第1話

文字数 1,773文字

 窓を開けると、眼下には生き生きとした緑色の森が広がり、それをぐるりと囲むように高層ビルが並んでいた。
「悪くない眺めだろ」
後ろを振り向くと、右手にマグカップを二つ持ち、高木が微笑んでいた。柔らかい湯気が立ちのぼっている。
「素敵ね」
本心では飛び跳ねて、すごいじゃーんっ、とでもはしゃぎ出したいところだったが、高木がそういう女の子を望んでいないことは萌も分かっている。
「うちの奥さんがこの眺めがどうしてもいいと言い張ってね。ところが奮発してこの部屋を買った直後にニューヨークへサバティカルが決まってね。彼女はいそいそと出掛けていき、ぼくは独り寂しく残されたわけだ」
自嘲気味に笑いながら、高木は萌にマグを手渡し、もう片方のマグに優しく口をつけた。
 高木は、大学で教授をしていた。専門は国際政治学。ひと頃は時折テレビなどにも出演していたが、最近は大学の教務と執筆に専念している。身長は百八十センチほどあり痩身、白髪交じりの長髪を無造作に後ろになでつけていた。

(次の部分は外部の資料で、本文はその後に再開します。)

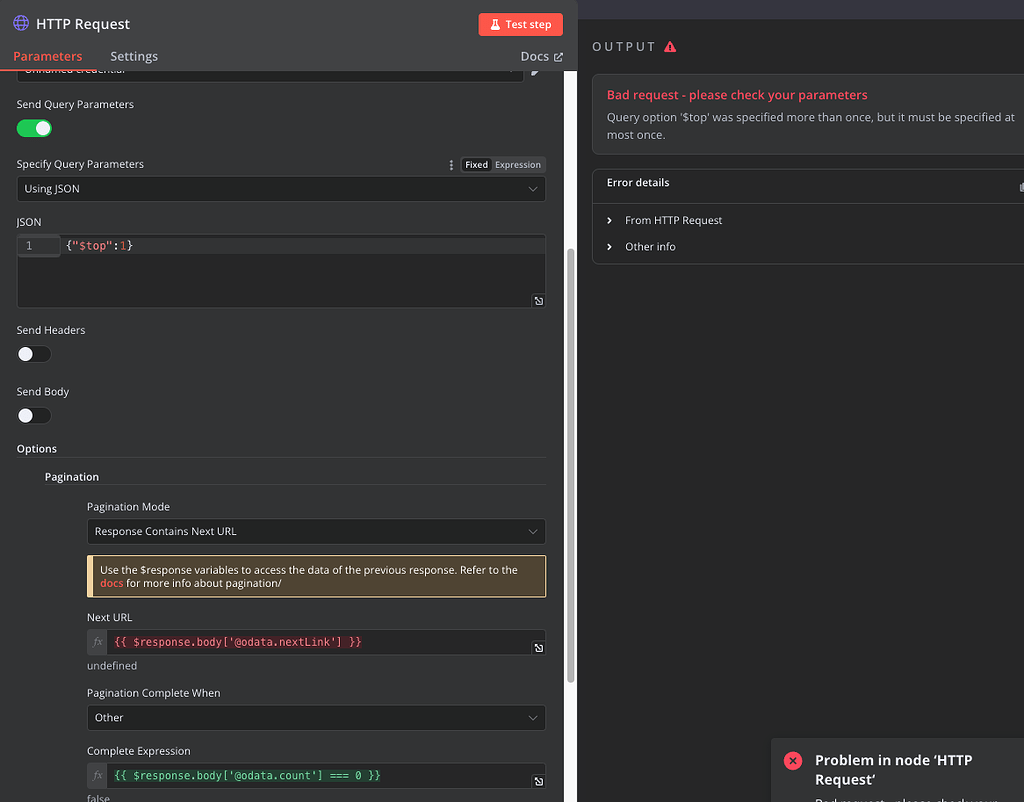Switch to the Settings tab
1024x802 pixels.
133,56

学内では洗いざらしの白いボタンダウンシャツにジーンズ、ドクターマーティンのブーツのスタイルで、いつも大股でキャンパスを急ぎ足で神経質そうに横切っている印象だ。奥さんも著名な国際政治学者で、この四月からニューヨーク大学に一年間の研修に出ている。
 萌は高木のゼミに入り、ありとあらゆる機会を捉えて彼に近づいた。興味もない西ヨーロッパ情勢の質問をするために高木の部屋に足を運び、教授同席のゼミの飲み会には必ず参加した。
 萌のそんな健気な努力はすぐに高木の目に留まることになった。ある日、高木は図書館を出たところで声をかけてきた萌をカフェに誘った。
「立ち話もなんだから、コーヒーでも飲まないか」と高木は言った。スマートで、なんの魂胆も含意もなさそうな響きだった。
 萌は、あらん限りの想像力を駆使して高木の前では彼の理想になりうる女子大生を演じた。手を焼くような子どもっぽさは決して出さず、それでも無知で世間知らずなフリをして高木の優越感をくすぐった。適度に甘え、適度に距離を置き、煩わしくない頻度で連絡を取った。
 七月の中頃、試験期間がひと段落着いた日、萌は高木に誘われ東京タワーが見える芝のレストランで夕食を食べ、その後タクシーで新宿にある高木のマンションに移動し、身体の関係を持つことになった。その時も高木は、ただ「うちにくる?」と訊いただけで、それ以上は何も言わなかった。萌は頭をフル回転させながら、それでも極めて冷静を装い、なんとか「お邪魔でなければ」、という言葉を絞り出した。
高木がブラックのコーヒーを飲み干し部屋のなかへ戻っていったあとも、萌はしばらくシャツに下着という格好で、ベランダに居続けた。朝の風は少し肌寒かったが、そんなことはちっとも気にならなかった。空は幸福な魔法のように青く、右から左へ、千切れた雲が形を変えながらゆったりと流れていた。
 東京は、私の街なんだと萌は思った。ここに住む数百万の人々と同じように、東京は私のものなんだと、そっと両腕を胸の前で組んだ。それは金で購えるものではない。それは,言わば宿命的な恋のようなものだった。この街と恋に落ちなければ、この街は決して私のものになってはくれない。良いところも、気に入らないところも含めて。
 萌はずっと模索していた。十八の時に東京に出てきて、独り暮らしを始めた。大学に通い、友人を作り、そして恋人を作った。東京にはずっと憧れていたが、いつでも見当違いのサイズの服をあてがわれたような、心地の悪さを感じていた。時には容れ物が大きすぎて不格好になり、また時には窮屈過ぎて体が悲鳴をあげた。
 それでもあちこちに体をぶつけ、心をすり減らしながら、萌は東京で生きていく術を見つけつつあった。そしてその朝、高木の部屋のベランダから見下ろした街が、彼女の街だったのだ。
 「寒いだろ、入りなよ」
 高木が部屋の中から声を掛けた。萌はひと息吸い込むと、ゴムのサンダルを脱ぎ、部屋に戻った。暖かみのある木目調のリビングルームにはコーヒーの匂いが漂っていた。フライパンが焼ける音も聞こえる。
 「トーストと目玉焼きでいいかな」
 高木が優しく尋ねた。もちろんです、と萌は言いながらキッチンへ歩み寄っていった。